**Description of the task**
Write out the data word for word and omit every picture.

◆ ◆ ◆

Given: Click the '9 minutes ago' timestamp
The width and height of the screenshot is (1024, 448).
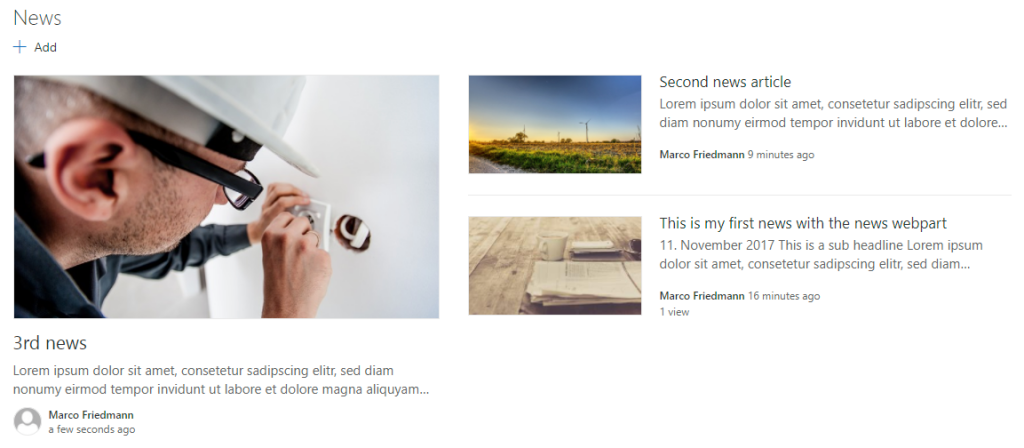Looking at the screenshot, I should click(x=781, y=155).
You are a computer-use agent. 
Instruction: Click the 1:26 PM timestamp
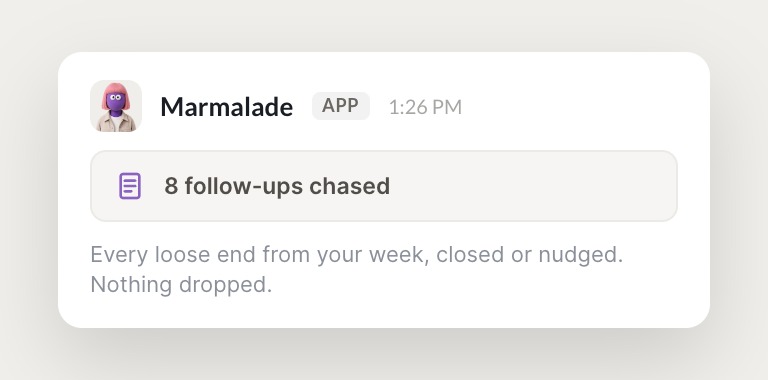(x=425, y=108)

◆ ◆ ◆

**Solution to this exercise**
Given: Click the '9 minutes ago' timestamp
The width and height of the screenshot is (1024, 448).
Looking at the screenshot, I should click(x=781, y=155).
You are a computer-use agent. 
Instruction: Click the 1:26 PM timestamp
(x=425, y=108)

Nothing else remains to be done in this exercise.